Municipal Bond Yields

On Monday, the Electoral College cast their votes for President, a ceremonial process that wrapped up without hindrance. The votes will be counted by a joint session of the House and Senate on January 6. The COVID-19 vaccine also rolled out to front-line health care workers, and the U.S. federal government doubled orders for the vaccine. Meaning, there are indications that we are making progress toward a return to normal, and, in light of the news, markets remain steady so far this week: short term rates remain near zero with little movement. Yields on the longer end were down slightly since the beginning of November. U.S. Treasury yields on the long and short ends have followed in sync with municipal bond yields.

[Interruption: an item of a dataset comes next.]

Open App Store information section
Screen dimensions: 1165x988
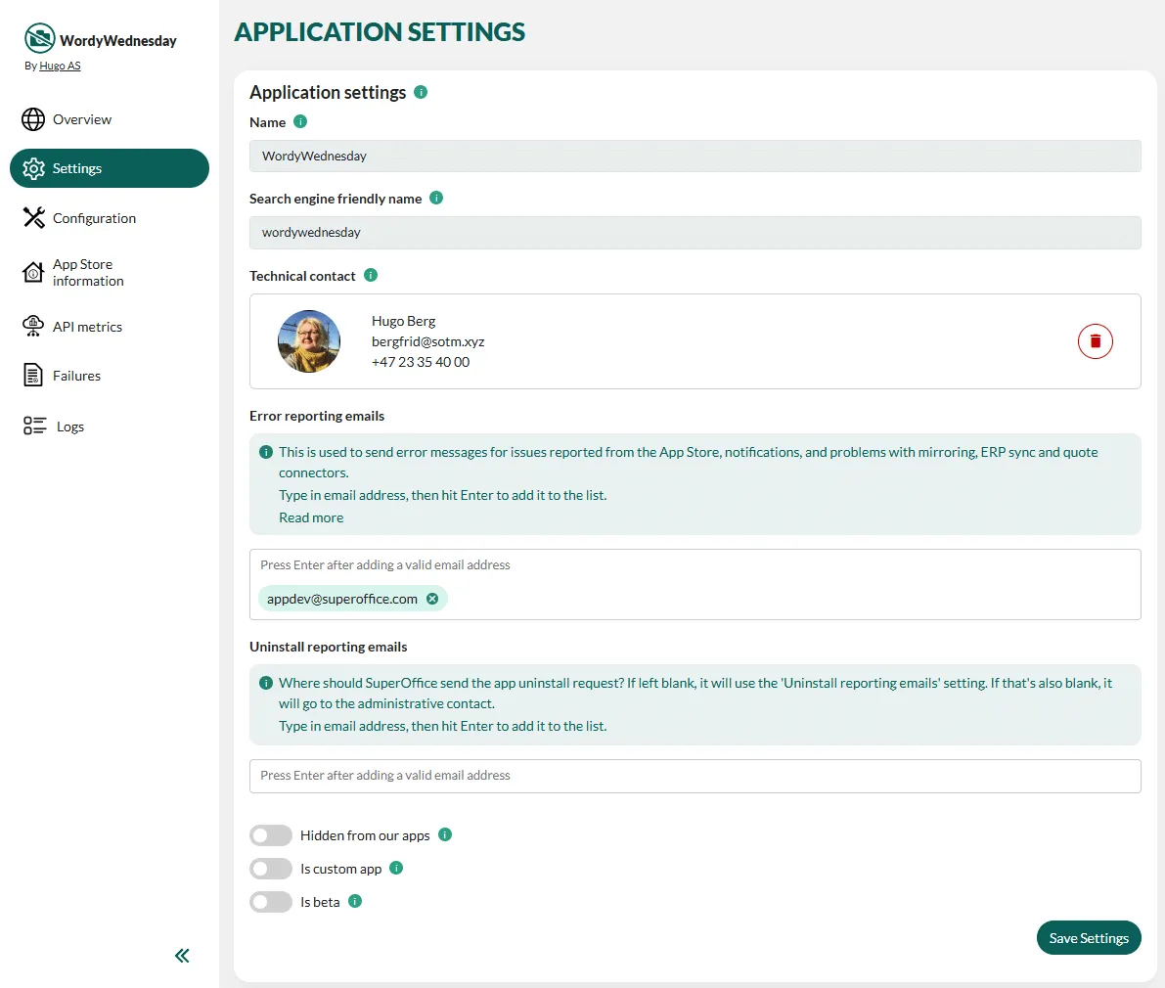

Consumer and Economist Expectations for the New Year

The Federal Reserve Bank of New York’s Center for Microeconomic Data released the November 2020 Survey of Consumer Expectations (SCE). The SCE contains information on how consumers expect overall inflation to behave and provides insight into how Americans view job prospects and earnings growth. Most notably, the survey reports spending expectations rose to the highest level recorded in more than 4 years. However, the SCE also examines many other measures that resulted in a mixed report overall: median expected household income growth stayed flat at 2.1%, well below the 2019 average of 2.8%, the mean perceived probability of losing one’s job in the next 12 months decreased, and median year-ahead home price change expectations decreased. Note this is the first monthly decline in this measure since April 2020. With this hint at how American households view the economic outlook, at the end of the week, we’ll turn to the experts for their expectations for the new year.

The Federal Reserve Federal Open Market Committee (FOMC) is meeting for a two-day policy meeting wrapping up Wednesday. In a Bloomberg survey of nearly 50 economists, the majority of respondents expect the meeting to result in new guidance from the Fed’s monetary policy body, possibly linking the Federal Reserve’s bond buying program to economic conditions. The remaining respondents expect this change to occur, but not quite as soon as this December meeting. The new guidance would give analysts some additional insight into the Federal Reserve’s bond buying program, which when kicked into high gear in March of this year, also accompanied the Fed’s decision to push interest rates to zero.⁴ If the December meeting results in new guidance, these “qualitative outcome-based guidance” measures would likely focus on both inflation and employment, respondents said.

Finally, the survey also suggests that, under the Biden administration, there will be increased coordination between the Treasury and the Fed, which the respondents agreed would be good for the economy. Expectations of Gross Domestic Product (GDP) by the Fed may also adjust in response to the increase in COVID-19 cases and the recent shutdowns by many state’s Governors.